Grilled Shrimp Skewers Recipe
A light, flavorful, and blood pressure-friendly dinner featuring succulent shrimp skewers paired with grilled zucchini and rice. This meal is perfect for a healthy and satisfying evening.
Rich in lean protein and packed with nutrients, this dish supports heart health while delighting your taste buds with its smoky, zesty flavors.
| Prep, cook, and total time | Calories per serving |
|---|---|
| Prep Time: 10 minutes Cook Time: 15 minutes Total Time: 25 minutes | Approximately 320 calories Shrimp: ~100 calories Zucchini: ~30 calories Cooked rice: ~190 calories |
Ingredients
- 12 large shrimp, peeled and deveined
- 1 tbsp olive oil
- 1 tbsp lemon juice
- ½ tsp smoked paprika
- 1 medium zucchini, sliced into rounds
- 1 cup cooked brown rice
- Optional: fresh parsley for garnish
Instruction
- Preheat the grill to medium heat. In a small bowl, mix olive oil, lemon juice, and smoked paprika.

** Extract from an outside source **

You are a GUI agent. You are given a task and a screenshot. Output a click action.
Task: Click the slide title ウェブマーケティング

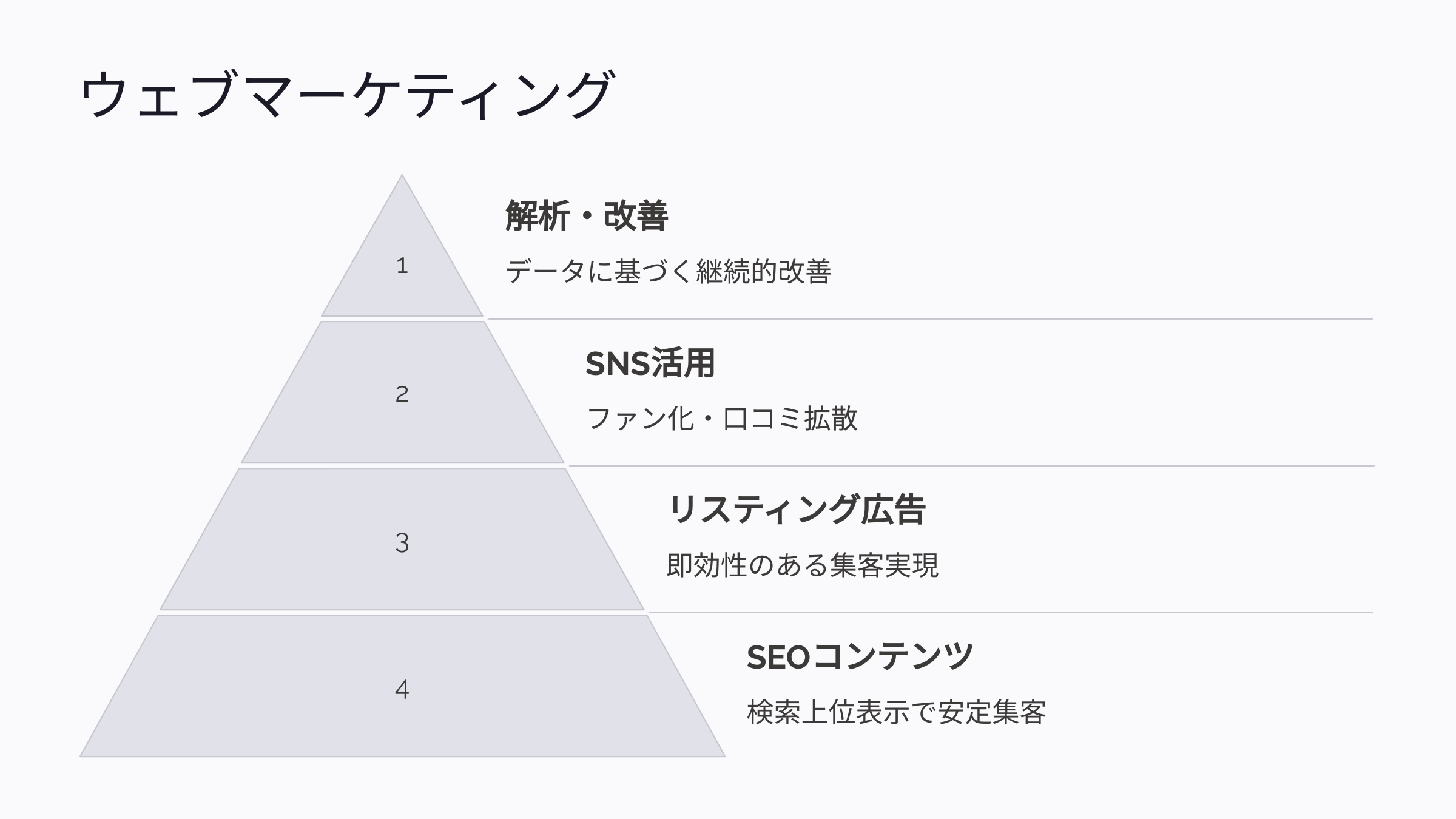click(346, 94)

- Thread shrimp onto skewers and brush them with the olive oil mixture. Set aside.
- Place zucchini slices on the grill and cook for 3-4 minutes on each side until tender and slightly charred.

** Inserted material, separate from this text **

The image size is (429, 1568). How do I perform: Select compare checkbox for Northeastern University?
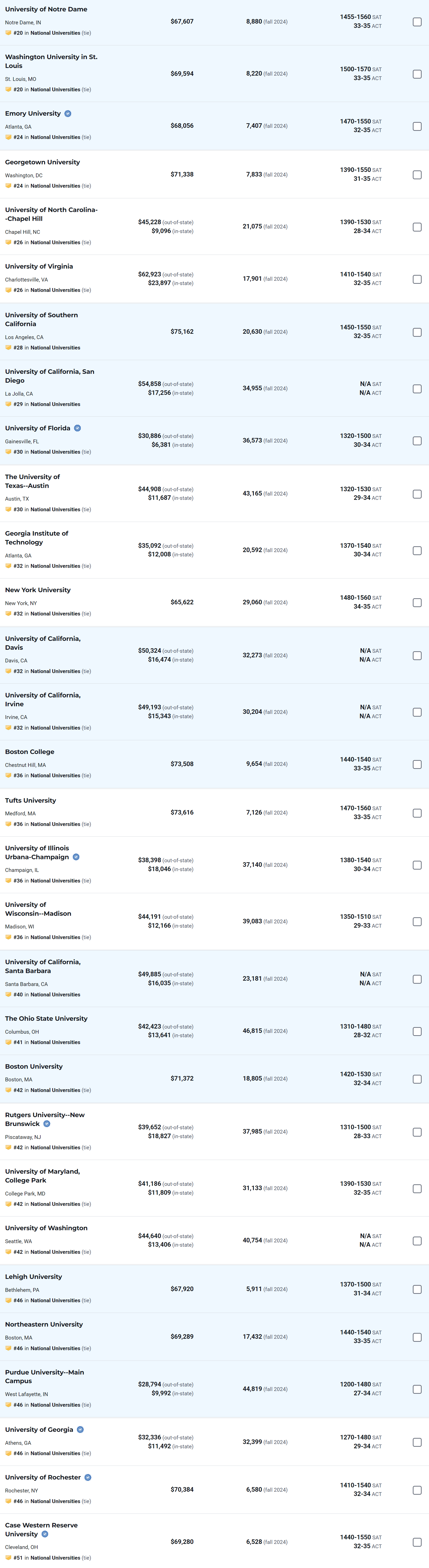coord(417,1337)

- Grill shrimp skewers for 2-3 minutes per side until shrimp are pink and opaque.
- Serve shrimp skewers alongside grilled zucchini and a portion of cooked brown rice. Garnish with fresh parsley if desired.
Photos

Extra tips
Flavor variations
- Herb-Infused: Add minced garlic and chopped parsley to the marinade for an herby twist.
- Spicy Kick: Include a pinch of cayenne pepper for a hint of heat.
- Veggie Swap: Replace zucchini with bell pepper slices or asparagus spears.
- Citrus Boost: Add orange zest to the marinade for a tangy flavor.
Storage tips
- Store cooked shrimp and zucchini in an airtight container in the refrigerator for up to 3 days.
- Reheat gently in a skillet or microwave before serving.
- Freeze shrimp skewers for up to 2 months. Thaw in the refrigerator before reheating.
Nutritional insight
- Shrimp are an excellent source of lean protein, supporting muscle health and overall energy.
- Zucchini is rich in antioxidants and vitamins, promoting heart health and balanced blood pressure.
- Brown rice provides complex carbohydrates and fiber, offering long-lasting energy and digestive support.